3.13: A Heart Too Large
Pixie

January 6, 2020

"Your first assignment's a bit of a weird one."

Matriarch and Skysong are talking but you're barely paying attention. Instead, you're trying to figure out where Matriarch's eevee is. You can smell it. Sometimes it even brushes against your mind to taunt you. But you can't figure out what direction it's in. Very confusing. So far the humans have talked about birds (which was boring, especially since Skysong didn't say very much about it) and your stories (which are probably the best stories humans have ever heard). And now they're talking about 'missions' or something.

"It's a little like the paras one." You perk up. Those were the friends that Skysong tried to keep after telling you she wouldn't. Anything like that is very suspicious. "Just catch a bunch of butterfree. Mainland breeders want more genetic diversity and the DNR dropped all capture limits since they're invasive and…"

"The world's ending?"

"And the world is ending, yes. We'll at least compensate you for the balls. The amount above that depends on what colors you get. Blue are the most valuable, normal white are the least…"

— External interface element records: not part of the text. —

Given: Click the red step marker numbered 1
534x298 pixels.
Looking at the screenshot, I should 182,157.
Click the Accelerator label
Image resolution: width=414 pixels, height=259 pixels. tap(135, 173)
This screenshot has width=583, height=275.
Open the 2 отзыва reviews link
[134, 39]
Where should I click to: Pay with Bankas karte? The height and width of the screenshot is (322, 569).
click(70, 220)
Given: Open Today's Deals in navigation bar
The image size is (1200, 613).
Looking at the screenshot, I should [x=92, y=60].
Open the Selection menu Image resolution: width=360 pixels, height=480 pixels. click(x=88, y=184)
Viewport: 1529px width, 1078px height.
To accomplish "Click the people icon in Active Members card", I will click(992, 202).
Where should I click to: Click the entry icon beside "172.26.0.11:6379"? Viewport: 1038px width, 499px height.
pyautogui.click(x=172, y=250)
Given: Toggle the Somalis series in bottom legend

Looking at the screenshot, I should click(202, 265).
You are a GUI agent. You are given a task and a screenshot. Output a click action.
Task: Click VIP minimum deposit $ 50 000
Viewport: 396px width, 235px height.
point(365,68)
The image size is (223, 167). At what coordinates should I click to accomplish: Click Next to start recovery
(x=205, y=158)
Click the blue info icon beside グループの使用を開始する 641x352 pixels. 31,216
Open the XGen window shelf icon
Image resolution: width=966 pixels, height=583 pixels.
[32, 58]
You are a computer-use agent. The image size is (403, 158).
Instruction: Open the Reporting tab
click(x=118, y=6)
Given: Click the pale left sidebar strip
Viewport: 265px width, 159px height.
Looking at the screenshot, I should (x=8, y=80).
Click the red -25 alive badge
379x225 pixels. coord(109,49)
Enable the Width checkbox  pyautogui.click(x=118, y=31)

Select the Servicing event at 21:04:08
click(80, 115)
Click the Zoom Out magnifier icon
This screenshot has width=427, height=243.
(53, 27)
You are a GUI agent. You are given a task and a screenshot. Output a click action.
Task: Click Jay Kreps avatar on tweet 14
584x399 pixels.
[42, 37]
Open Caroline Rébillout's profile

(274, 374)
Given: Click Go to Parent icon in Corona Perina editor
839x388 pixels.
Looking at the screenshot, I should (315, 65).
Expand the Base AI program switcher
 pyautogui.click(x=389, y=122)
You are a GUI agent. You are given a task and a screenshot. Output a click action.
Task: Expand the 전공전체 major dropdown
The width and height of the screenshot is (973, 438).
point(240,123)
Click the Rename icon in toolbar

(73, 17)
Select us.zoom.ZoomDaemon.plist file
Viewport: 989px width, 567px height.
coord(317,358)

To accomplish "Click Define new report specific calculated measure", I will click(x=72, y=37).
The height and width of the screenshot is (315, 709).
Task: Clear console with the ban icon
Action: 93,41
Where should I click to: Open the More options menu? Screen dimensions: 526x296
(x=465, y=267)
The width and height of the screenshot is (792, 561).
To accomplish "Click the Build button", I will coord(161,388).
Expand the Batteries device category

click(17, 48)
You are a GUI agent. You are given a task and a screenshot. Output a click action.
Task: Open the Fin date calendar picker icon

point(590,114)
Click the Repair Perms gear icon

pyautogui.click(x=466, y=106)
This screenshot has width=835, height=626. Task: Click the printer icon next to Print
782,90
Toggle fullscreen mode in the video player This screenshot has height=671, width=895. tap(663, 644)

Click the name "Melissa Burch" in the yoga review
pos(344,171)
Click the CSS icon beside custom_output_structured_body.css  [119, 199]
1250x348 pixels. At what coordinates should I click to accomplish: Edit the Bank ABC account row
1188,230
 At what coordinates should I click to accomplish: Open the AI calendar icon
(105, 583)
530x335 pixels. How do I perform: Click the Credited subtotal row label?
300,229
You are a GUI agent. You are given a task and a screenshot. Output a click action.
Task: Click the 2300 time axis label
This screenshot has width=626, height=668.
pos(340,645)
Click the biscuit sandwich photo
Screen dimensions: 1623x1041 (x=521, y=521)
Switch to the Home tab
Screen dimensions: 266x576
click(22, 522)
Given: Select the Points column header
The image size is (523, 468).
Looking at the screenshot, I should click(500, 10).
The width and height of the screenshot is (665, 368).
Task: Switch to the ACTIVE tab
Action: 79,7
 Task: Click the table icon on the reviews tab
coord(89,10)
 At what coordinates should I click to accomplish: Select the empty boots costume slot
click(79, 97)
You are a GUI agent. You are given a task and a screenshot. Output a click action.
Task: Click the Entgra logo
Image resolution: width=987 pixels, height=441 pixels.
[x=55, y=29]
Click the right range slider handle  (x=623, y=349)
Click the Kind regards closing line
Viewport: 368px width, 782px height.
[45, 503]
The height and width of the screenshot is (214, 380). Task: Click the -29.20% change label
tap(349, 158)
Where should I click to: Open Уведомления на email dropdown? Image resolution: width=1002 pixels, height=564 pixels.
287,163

What! White is the best color. Why do humans want it the least? One of the reasons why they will never be nearly as good as vulpix.

You lead Skysong back through the field of death. She plods on behind you much slower than normal. You hurry up and the little bell she put on your collar rings loudly. Good. She can move faster and stop dragging her stupid stick behind her. And if she's annoyed and out of breath then she will not be in the mood to make friends and you will not have to deal with smelly bugs.

You reach the edge of the wonderfully cold cave after passing the scents of five butterfree.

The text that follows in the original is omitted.